Work to complete: When you reach the line containing "Service (1044, 38)" in the records below, start copying exactly, and stop once you have copied the line containing "Docked (244, 514)".

Exercise material:

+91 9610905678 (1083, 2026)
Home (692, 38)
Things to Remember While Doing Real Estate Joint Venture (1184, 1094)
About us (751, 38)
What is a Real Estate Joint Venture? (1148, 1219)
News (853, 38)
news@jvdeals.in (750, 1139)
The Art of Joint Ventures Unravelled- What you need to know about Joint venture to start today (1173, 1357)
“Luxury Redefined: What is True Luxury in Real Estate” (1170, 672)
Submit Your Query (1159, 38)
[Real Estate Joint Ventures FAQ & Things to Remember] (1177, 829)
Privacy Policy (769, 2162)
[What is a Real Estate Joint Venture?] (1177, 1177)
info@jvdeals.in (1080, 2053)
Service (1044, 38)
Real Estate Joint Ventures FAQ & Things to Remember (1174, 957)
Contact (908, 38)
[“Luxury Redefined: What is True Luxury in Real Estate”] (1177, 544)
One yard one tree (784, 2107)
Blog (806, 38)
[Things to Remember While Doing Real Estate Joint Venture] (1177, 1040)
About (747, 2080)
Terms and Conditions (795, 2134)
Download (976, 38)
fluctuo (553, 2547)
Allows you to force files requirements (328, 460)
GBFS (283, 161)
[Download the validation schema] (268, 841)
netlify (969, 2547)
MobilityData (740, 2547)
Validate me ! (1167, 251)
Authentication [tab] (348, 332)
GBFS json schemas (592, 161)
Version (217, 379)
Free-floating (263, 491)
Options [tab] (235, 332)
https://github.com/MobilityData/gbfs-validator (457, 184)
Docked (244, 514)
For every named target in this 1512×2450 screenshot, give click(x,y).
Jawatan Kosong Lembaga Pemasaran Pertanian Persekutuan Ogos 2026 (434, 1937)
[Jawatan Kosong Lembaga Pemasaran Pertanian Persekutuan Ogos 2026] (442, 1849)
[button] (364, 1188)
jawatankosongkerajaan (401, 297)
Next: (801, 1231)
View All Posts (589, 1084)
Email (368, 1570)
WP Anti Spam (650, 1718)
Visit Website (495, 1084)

Solved problem:
Service (1044, 38)
Real Estate Joint Ventures FAQ & Things to Remember (1174, 957)
Contact (908, 38)
[“Luxury Redefined: What is True Luxury in Real Estate”] (1177, 544)
One yard one tree (784, 2107)
Blog (806, 38)
[Things to Remember While Doing Real Estate Joint Venture] (1177, 1040)
About (747, 2080)
Terms and Conditions (795, 2134)
Download (976, 38)
fluctuo (553, 2547)
Allows you to force files requirements (328, 460)
GBFS (283, 161)
[Download the validation schema] (268, 841)
netlify (969, 2547)
MobilityData (740, 2547)
Validate me ! (1167, 251)
Authentication [tab] (348, 332)
GBFS json schemas (592, 161)
Version (217, 379)
Free-floating (263, 491)
Options [tab] (235, 332)
https://github.com/MobilityData/gbfs-validator (457, 184)
Docked (244, 514)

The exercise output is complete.